PINYIN_LOOKUPS is the binding to the Cloudflare queue that stores messages corresponding to invocations of my bot’s slash command and is specified in the wrangler.toml config file.
const urlOptions = new URLSearchParams(options);
await env.PINYIN_LOOKUPS.send({
type: "pinyin",
data: {
text: inputOptions.text,
url: `https://path/to/my/pinyin-api?${urlOptions.toString()}`,
token: body.token,
},
});
The enqueued message gets processed by a Cloudflare consumer subscribed to the queue. The consumer takes the message and takes its time fetching, attaching, and posting the message back to discord.
export default {
// ...
async queue(batch, env, ctx) {
for (const message of batch.messages) {
if (message.body.type === "pinyin") {
await postMessage(
message.body.data.text,
message.body.data.url,
message.body.data.token,
env.APP_ID,
);
}
}
}
Closing Thoughts
Building microservices and stringing them together to build a Discord bot was a fun and educational experience. The fact that they are small and self-contained makes each API easy to reason about in isolation, though I can imagine what a headache it could be to troubleshoot an app with a large dependency graph of microservices.
I am very happy about how little it costs to build toy side projects like this.
Building on Cloudflare does have its limitations, but compared to AWS Lambda, deployment is dead simple and the developer experience is amazing.
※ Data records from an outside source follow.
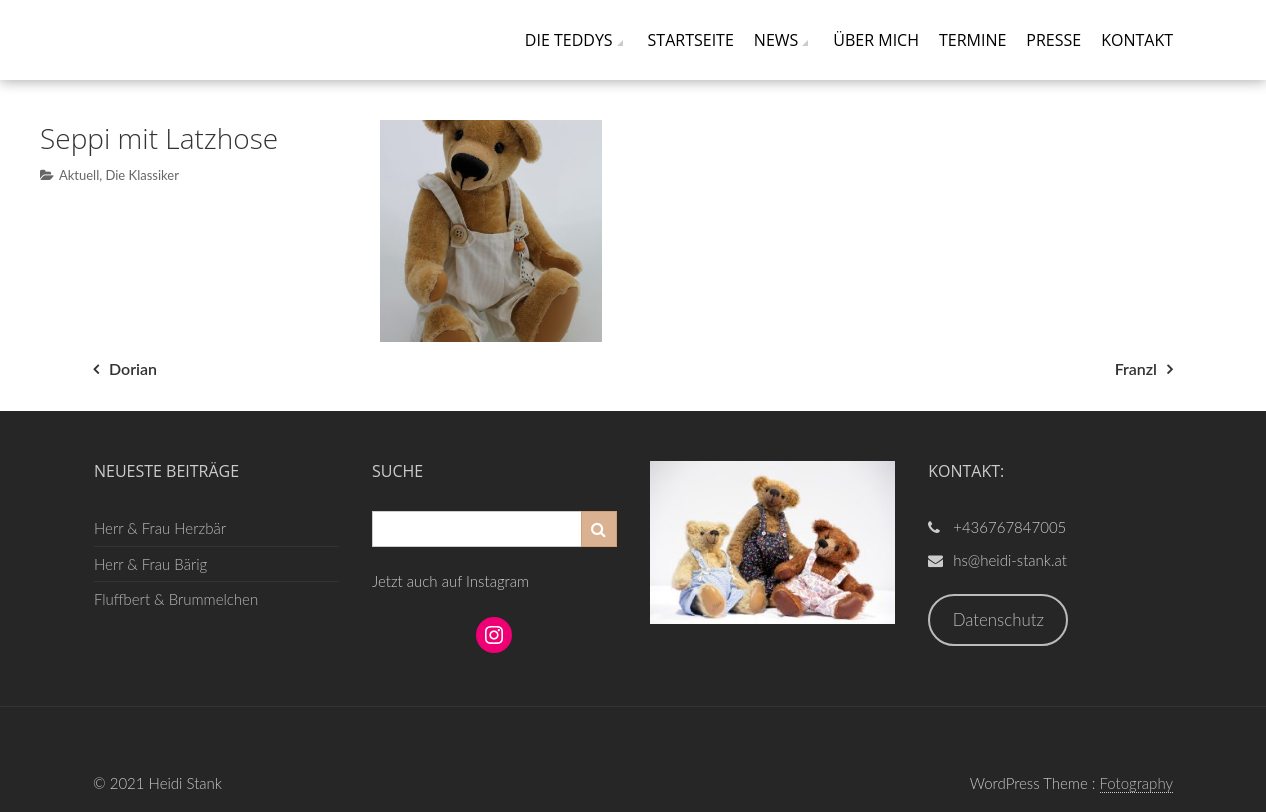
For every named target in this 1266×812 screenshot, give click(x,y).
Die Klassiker (141, 175)
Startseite (691, 40)
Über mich (876, 40)
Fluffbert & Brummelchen (176, 599)
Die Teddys (569, 40)
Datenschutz (998, 619)
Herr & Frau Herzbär (160, 528)
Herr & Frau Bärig (150, 564)
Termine (972, 40)
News (776, 40)
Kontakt (1137, 40)
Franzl (1136, 368)
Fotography (1137, 783)
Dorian (133, 368)
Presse (1053, 40)
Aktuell (79, 175)
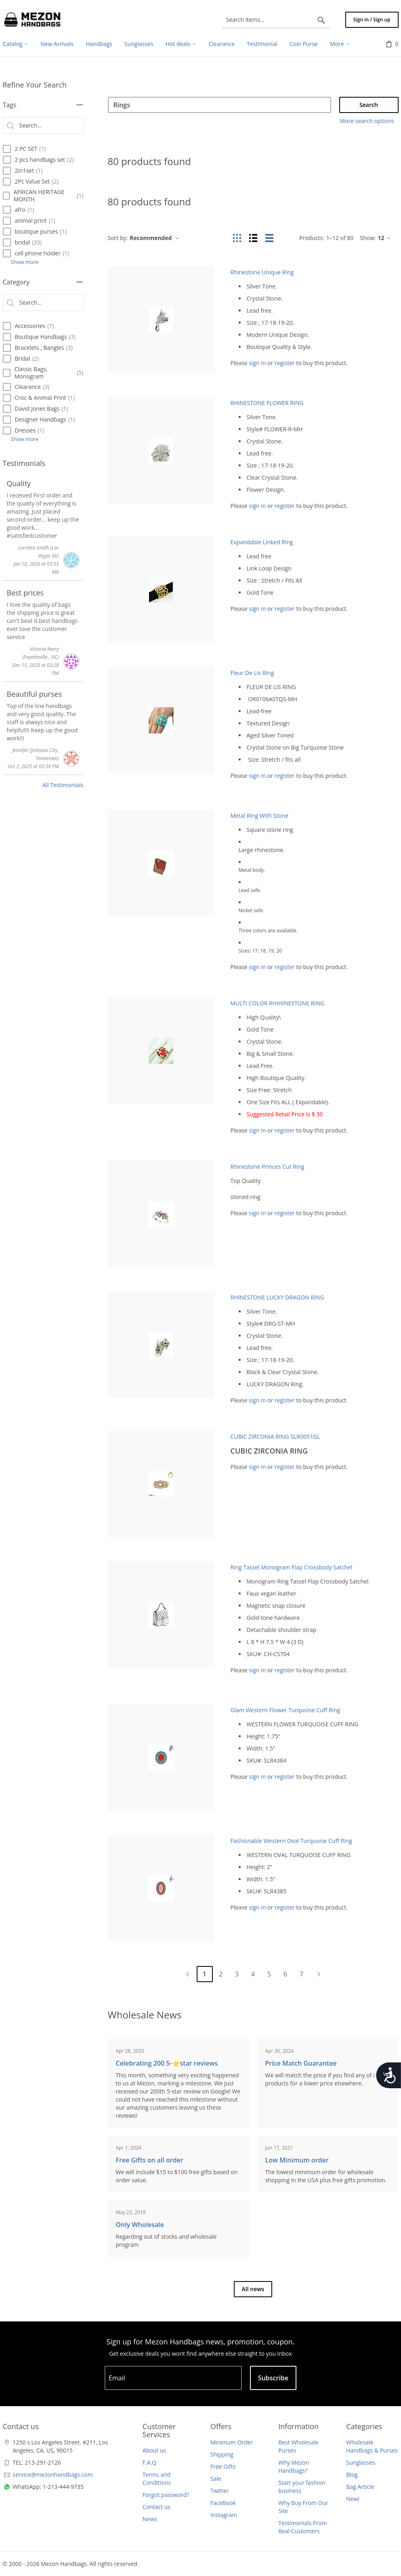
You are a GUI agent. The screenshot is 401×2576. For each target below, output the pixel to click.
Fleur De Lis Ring (252, 673)
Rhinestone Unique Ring (262, 272)
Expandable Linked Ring (262, 542)
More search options (367, 121)
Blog (352, 2474)
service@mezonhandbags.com (53, 2474)
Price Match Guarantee (301, 2063)
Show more (25, 261)
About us (154, 2450)
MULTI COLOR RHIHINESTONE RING (277, 1003)
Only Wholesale (140, 2225)
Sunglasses (360, 2462)
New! (352, 2499)
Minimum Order (231, 2442)
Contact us (156, 2507)
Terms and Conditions (157, 2478)
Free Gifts (222, 2466)
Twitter (219, 2491)
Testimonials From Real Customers (302, 2527)
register (285, 363)
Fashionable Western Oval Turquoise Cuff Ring (291, 1841)
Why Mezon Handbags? (293, 2466)
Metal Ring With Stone (260, 815)
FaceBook (223, 2503)
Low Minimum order (297, 2160)
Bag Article (360, 2486)
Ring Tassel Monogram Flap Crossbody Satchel (292, 1567)
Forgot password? (166, 2495)
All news (253, 2289)
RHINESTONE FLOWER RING (267, 403)
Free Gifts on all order (149, 2160)
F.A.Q (149, 2462)
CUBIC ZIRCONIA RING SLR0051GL (275, 1436)
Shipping (221, 2454)
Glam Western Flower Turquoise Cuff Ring (285, 1710)
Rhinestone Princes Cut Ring (267, 1166)
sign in (257, 363)
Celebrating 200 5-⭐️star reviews (167, 2063)
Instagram (223, 2515)
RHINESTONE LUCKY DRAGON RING (277, 1297)
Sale (215, 2478)
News (150, 2519)
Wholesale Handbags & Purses (371, 2446)
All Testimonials (63, 785)
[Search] (219, 105)
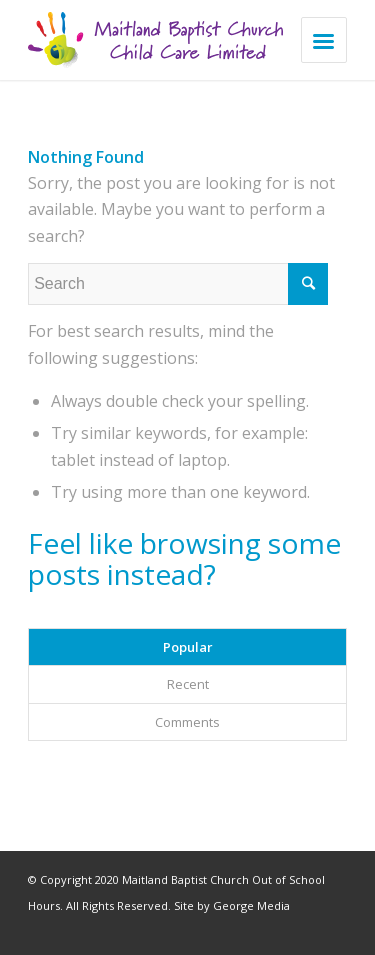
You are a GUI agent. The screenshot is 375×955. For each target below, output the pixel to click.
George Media (251, 905)
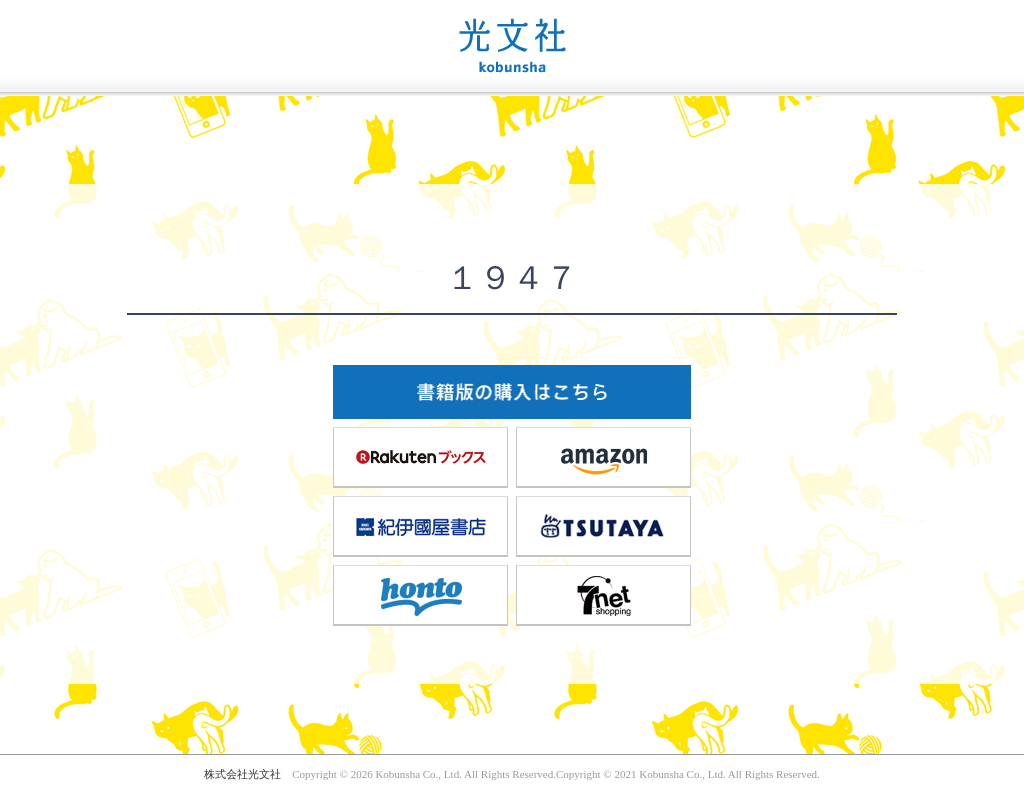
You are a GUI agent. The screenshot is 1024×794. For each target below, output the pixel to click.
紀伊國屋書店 (421, 526)
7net (604, 595)
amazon (604, 457)
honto (421, 595)
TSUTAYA (604, 526)
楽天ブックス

At the moment, my bot is just a proof of concept for my personal Discord channel, but I do hope to publish a public version that can be used by everyone. I haven’t really thought about the things I need to think about to support widespread usage. One thing that I wonder about is how to improve the cold start problem in the text analysis part of my backend. Maybe that problem just goes away given sufficient traffic to keep the Lambda warm, but maybe at that point it becomes more economical to provision some dedicated compute. For now, I’ll just enjoy what I made in my own channel.